COLOMBIA: PROLETARIATO URBANO E LATIFONDISTI DECISIVI PER IL TRIONFO DEL NO ALL'ACCORDO DI PACE TRA GOVERNO E FARC

Martedì, 4 Ottobre, 2016 - 10:15

Più della metà dei dipartimenti in Colombia ha votato "sì" agli accordi di pace tra governo e Forze armate rivoluzionarie (Farc) nel referendum di domenica scorso: in totale, 19 su 32. Non è stato sufficiente: il voto contrario di Antioquia, Santander, Norte de Santander e Cundinamarca è bastato a costringere il paese a tornare al tavolo dei negoziati. Degli oltre sei milioni di elettori che hanno detto "no" agli accordi di pace, queste regioni hanno contribuito con più di due milioni. "Le aree urbane sono state decisive per l'esito del voto", ha spiegato Ariel Avila, analista politico della Fondazione Pace e Riconciliazione. "Le classi sociali meno abbienti che trascorrono 18 ore di lavoro al giorno e quasi non hanno avuto il tempo di informarsi, i ceti medio-bassi e la classe dei ricchi agrari hanno detto no", ha aggiunto Avila. I latifondisti colombiani hanno diffuso il messaggio che con il presunto arrivo del socialismo in Colombia la "proprietà privata è in pericolo". La campagna per il "no", basata sulla paura che il paese si stia dirigendo verso ciò che gli oppositori chiamano "castrochavismo venezuelano" è riuscita quindi a convincere gli elettori.
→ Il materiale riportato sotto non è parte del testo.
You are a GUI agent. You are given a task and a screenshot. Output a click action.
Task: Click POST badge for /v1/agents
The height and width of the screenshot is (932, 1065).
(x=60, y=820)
In buona parte della popolazione è diffusa inoltre la convinzione che Rodrigo Londono, alias Timoshenko, il leader delle Farc, sia "un uomo potente che diventerà presidente nel 2018". Non hanno infine aiutato la bassa popolarità del presidente Juan Manuel Santos e la cattiva immagine dei guerriglieri dopo mezzo secolo di guerra.